All five were rotationals (so come with added relo money) - so multi years/cities - and when he tried to negotiate with two of the five, they came back with - doesn’t matter where you go - everyone makes the same - but where they adjust is for cost of living - so one job offer was solid but was outside of Boston with a defense company. He got the same money from another in the lower cost midwest. The comment when he tried to negotiate was - if this job was in Fairfax VA, then you’d have a COL adjustment for that rotation. With the job he accepted, he will get a COL adjustment if he goes take a rotation, for example, in California - up to another $700 a month.
He goes to Alabama which yes, does have a national presence, but is nowhere in any listing of top engineering schools. When I look at the cohort kids on linkedin that he’s shared at all these companies he’s interviewed with - I see directionals, schools I didn’t even know had engineering (they do and are ABET) and some big names. It runs the gamut.
Perhaps the field is hot now. One company, a Fortune 125 he declined, came back with $13K more in salary and $5K more in sign on bonus just because he said no and they assumed it was a monetary issue (it wasn’t).
They and a major defense contractor offered him positions the same day he had his first interview. That’s not good btw - he had no sense of the company. Much better was the one company that flew him in - he didn’t get an offer but he had a good sense of the people and environment.
Perhaps today the supply vs. demand dynamic is simply putting the student int he driver’s seat.
I bow to your brilliance.
ETA: After posting that I realized it may have come across as sarcastic, but no, I’m completely serious. The auto-linking annoys me even when it links to the school I meant, but when it links to the one I didn’t, yeah, that’s beyond irritating.
Yes ! Exhausting! For her not me as she has spreadsheets and manages it all, but just watching all the hours pour in, on top of homework and the ECs(25-30hrs a week) is a lot to see your kid go through. How these kids manage to get it all done and sleep fairly normal hours/stay in a good head space is beyond me. Good Luck to your twins!!
And even in small cities.
My D19 is at Mississippi State, where a huge majority of students live off campus after their first year—but sophomore year, her off-campus apartment was closer to her classes than her first-year on-campus dorm.
So yeah, there’s commuter and then there’s commuter.
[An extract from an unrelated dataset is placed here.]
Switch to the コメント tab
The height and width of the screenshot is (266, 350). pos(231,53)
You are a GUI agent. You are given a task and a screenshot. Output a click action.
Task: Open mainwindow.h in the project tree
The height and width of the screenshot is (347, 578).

No idea how to reliably differentiate between those without actual firsthand observation, though.
I’m right with you on the Tuition Exchange rollercoaster. Our kid hasn’t received any TE notices yet, despite being admitted to 5 TE schools and 4 others. He’s in at 3 schools where we’re pretty sure he’ll get TE. That would put those in the range of $ possibility, and he’d strongly consider 2 of them. Delaware and Pitt are major wildcards since the TE covers full tuition, but he’s unlikely to get the awards, so those are majorly back-burnered. But then Pitt gave a surprisingly good merit award so they may be back in the running regardless of TE.
Within a week, he’ll know if he’s in at another TE school (prob not affordable anyway). The other is an in-state. Cheap and outstanding school, but he probably won’t attend.
He’s in at both current parent employers – one of which was his main safety school and would have been his likely final choice. He’s also in at 2 soon-to-be parent employer schools. All of the parent employers offered huge merit irrespective of employment. He has yet to visit 2 due to it being a late development, but there is 1 that he says he is likely to attend, so we are planning a visit.
Finally, he’ll hear back on admission for the last 3 TE schools in March. One will likely be unaffordable regardless, and 2 of them may come through with enough $. It’s making spouse and I a bit crazy, but our son has lots of options and is chill with all of it. He was relieved to discover he has until May 1 to decide and we strongly suggested he try to decide sooner than that .
But we have absolutely accomplished what we set out to do: give him choices. He was only going to apply to 2 parent employers and 1 in-state public, with intentions of attending the in-state (which he now doesn’t want to do).